= PAGE TEXT =
┌──
Section 8.11. Compensation . The Trustee shall be entitled to receive fair
and reasonable compensation for its services hereunder, taking into account the
amount and nature of its services and the responsibilities involved, and shall
also be entitled to be reimbursed for all reasonable out-of-pocket expenses,
including, but not by way of limitation, legal, actuarial and accounting
expenses and all costs and expenses incurred in prosecuting or defending any
action concerning this Plan or the Trust or the rights or responsibilities of
any person hereunder, brought by or against the Trustee. Such reasonable
compensation and expenses shall be paid by the Companies as provided in Section
3.4.
Section 8.12. Standard of Care . The Trustee shall use its best judgment in
exercising any duties or powers or in taking any action hereunder and shall be
bound at all times to act in good faith and in accordance with all requirements
imposed under the Act and under the Code. Except as otherwise provided by the
Act, the Trustee shall not incur any liability by reason of any error of
judgment, mistake of law or fact or any act or omission hereunder of itself or
of any agent, proxy or attorney so long as it has acted in good faith. The
Trustee may act on any paper or document believed by it to be genuine and to
have been signed and presented by the proper person. The Trustee may consult
with counsel (who may, but need not, be counsel to a Company), accountants or
actuaries selected by it and, except as otherwise provided by the Act, the
written opinion of such counsel or the written recommendations of such
accountants or actuaries shall be full and complete authority and protection for
any action or conduct pursued by the Trustee in good faith and in accordance
with such written opinion or recommendations. Except as otherwise provided by
the Act, the Trustee shall not be liable for any action taken by it pursuant to
the written direction of the Committee.
└──
= WHAT TO WORK ON =
A – Answer these questions about the Trustee provisions:
(i) Who pays the Trustee's compensation and expenses?
(ii) Besides counsel, whom may the Trustee consult?
(iii) Under whose written direction is the Trustee not liable for actions taken, except as the Act provides otherwise?
B – Carry on the Trustee provisions from their last sentence, in the same style.
The lines that come after this have nothing to do with the Trustee provisions.

= RECORDED INFORMATION =
┌──
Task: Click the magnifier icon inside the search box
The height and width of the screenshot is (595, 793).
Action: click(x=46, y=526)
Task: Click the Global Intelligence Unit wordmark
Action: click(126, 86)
└──
┌──
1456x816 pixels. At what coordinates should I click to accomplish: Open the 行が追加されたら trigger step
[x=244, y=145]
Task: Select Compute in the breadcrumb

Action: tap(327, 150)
└──
= RESULTS IN ORDER =
A –
(i) The Companies, as provided in Section 3.4.
(ii) Accountants or actuaries selected by it.
(iii) The Committee.

B –
Section 8.13. Request for Instructions . In addition to written
instructions relating to valuation and except as otherwise provided in Section
8.20, at any time the Trustee may, by written request, seek written instructions
from the Committee on any matter and may await such written instructions from
the Committee without incurring any liability whatsoever. If at any time the
Committee should fail to give written directions to the Trustee, the Trustee may
act, and shall be protected in acting, without such written directions, in such
manner as in its sole discretion seems appropriate and advisable under the
circumstances for carrying out the purposes of the Trust.
Section 8.14. Resignation of Trustee . The Trustee may resign at any time
by giving sixty (60) calendar days' prior written notice to the Holding Company,
and the Trustee may be removed, with or without cause, by the Holding Company on
sixty (60) calendar days' prior written notice to the Trustee. Such prior
written notice may be waived by the party entitled to receive it. Upon any such
resignation or removal becoming effective, the Trustee shall render to the
Committee a written account of its administration of the Fund for the period
since the last written accounting and shall do all necessary acts to transfer
the assets of the Fund to the successor Trustee or Trustees.
Section 8.15. Vacancies in Trusteeship . In the event of any vacancy in the
trusteeship of the Trust hereby created, the Holding Company may designate and
appoint a qualified successor Trustee or Trustees. Any such successor Trustee or
Trustees shall have all the powers herein conferred upon the original Trustee.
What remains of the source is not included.